Hackers have stolen information relating to around 45 million accounts from VerticalScope, a Canadian media company that runs numerous support forums on various topics. Over 1,000 support forums and online community websites on home, tech and sports have been breached as a result of the hack, leaving millions of users' records exposed.

The massive breach took place in February but is coming to light only now, thanks to data breach cataloguing site LeakedSource, which got hold of the data and recently analysed it. Popular domains such as Techsupportforum.com, MobileCampsites.com, Pbnation.com and Motorcycle.com were among the sites that were affected by the breach. However, the data stolen does not appear to have been put up for sale on the dark web, as of now.

LeakedSource said: "Given the massive scale of this breach, it is also likely that VerticalScope stored all of their data on interconnected or even the same servers as there is no other way to explain a theft on such a large scale. Passwords were stored in various encryption methods but less than 10% of the domains which account for a very small amount of leaked records used difficult to break encryption (less than a couple of million). Most of the records (over 40 million) were just MD5 with salting and this is insufficient."

VerticalScope acknowledged the hack, without confirming it outright, adding that it was currently investigating the breach. However the company is yet to make any public announcements in relation to the hack.

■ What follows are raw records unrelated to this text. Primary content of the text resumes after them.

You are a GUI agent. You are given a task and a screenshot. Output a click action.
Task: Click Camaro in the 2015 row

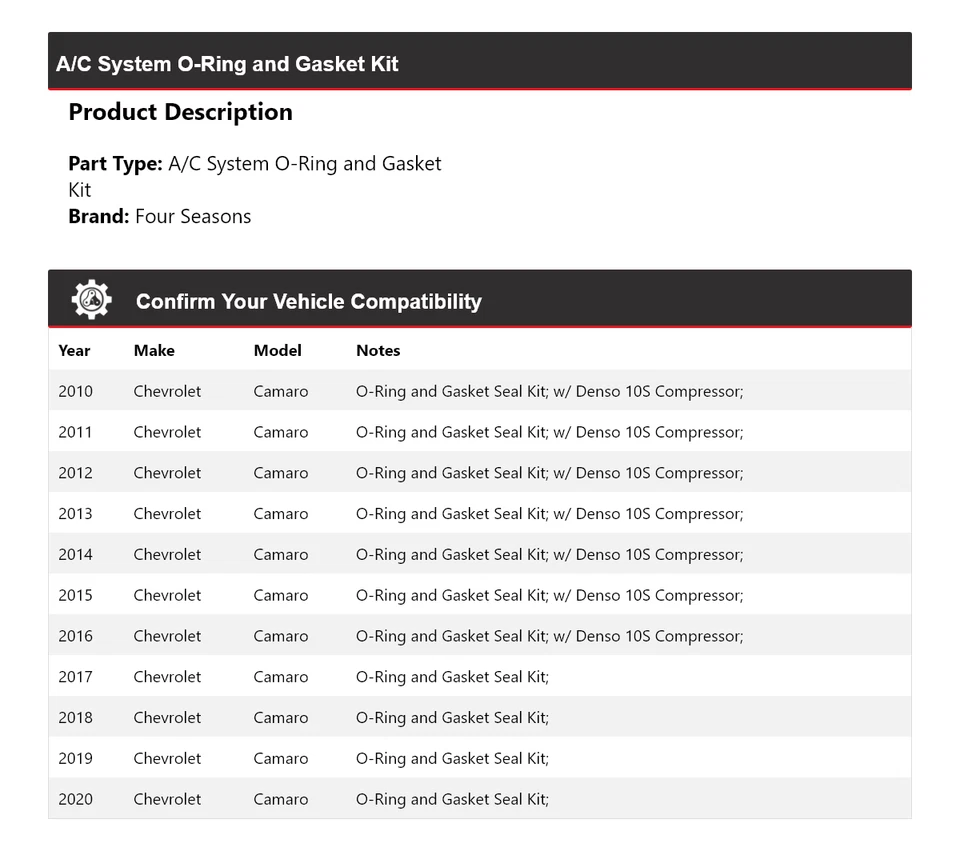[281, 595]
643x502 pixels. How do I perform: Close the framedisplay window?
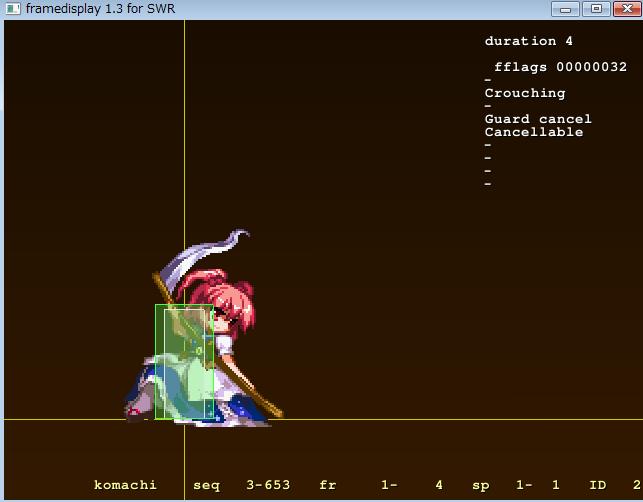point(626,9)
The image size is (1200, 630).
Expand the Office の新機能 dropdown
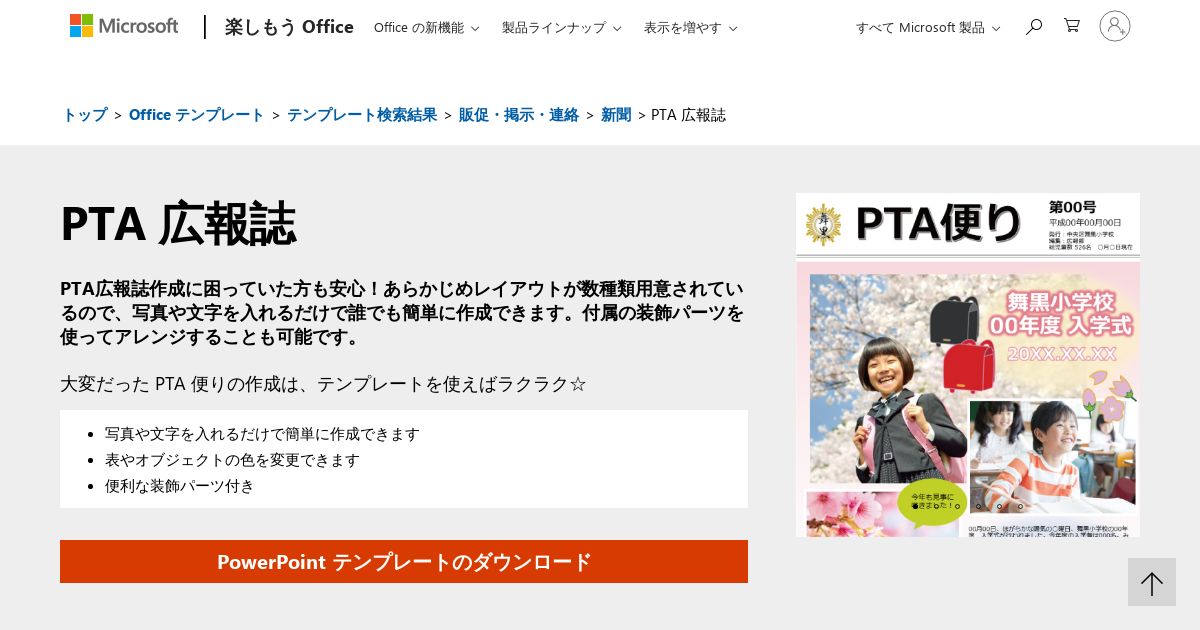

Hackers breach over 1000 home, tech and sports support forum sites stealing 45 million accounts
The data stolen does not appear to have been put up for sale on the dark web, as of now Reuters

The company's vice president of corporate development Jerry Orban told ZDNet: "We are aware of the possible issue and our internal security team has been investigating and will be collecting information to provide to the appropriate law enforcement agencies. We believe that any potential breach is limited to usernames, user IDs, email addresses, and encrypted passwords of our users. In addition, we are reviewing our security policies and practices and in response to increased internet awareness of security-related incidents, including potential incidents on our communities, we are implementing security changes related to our forum password strength and password expiration policies across certain forum communities."

Most of the forums affected by the hack were found to have poor security, including weaker password encryption. Some of the sites failed to offer the now common HTTPS site encryption, which is designed to prevent cybercriminals from accessing usernames and passwords.

The identity of the perpetrators of the hack is still unknown. However, LeakedSource has confirmed that the hack is "not related" to the recent slew of data breaches that affected tech giants like LinkedIn, MySpace and Tumblr.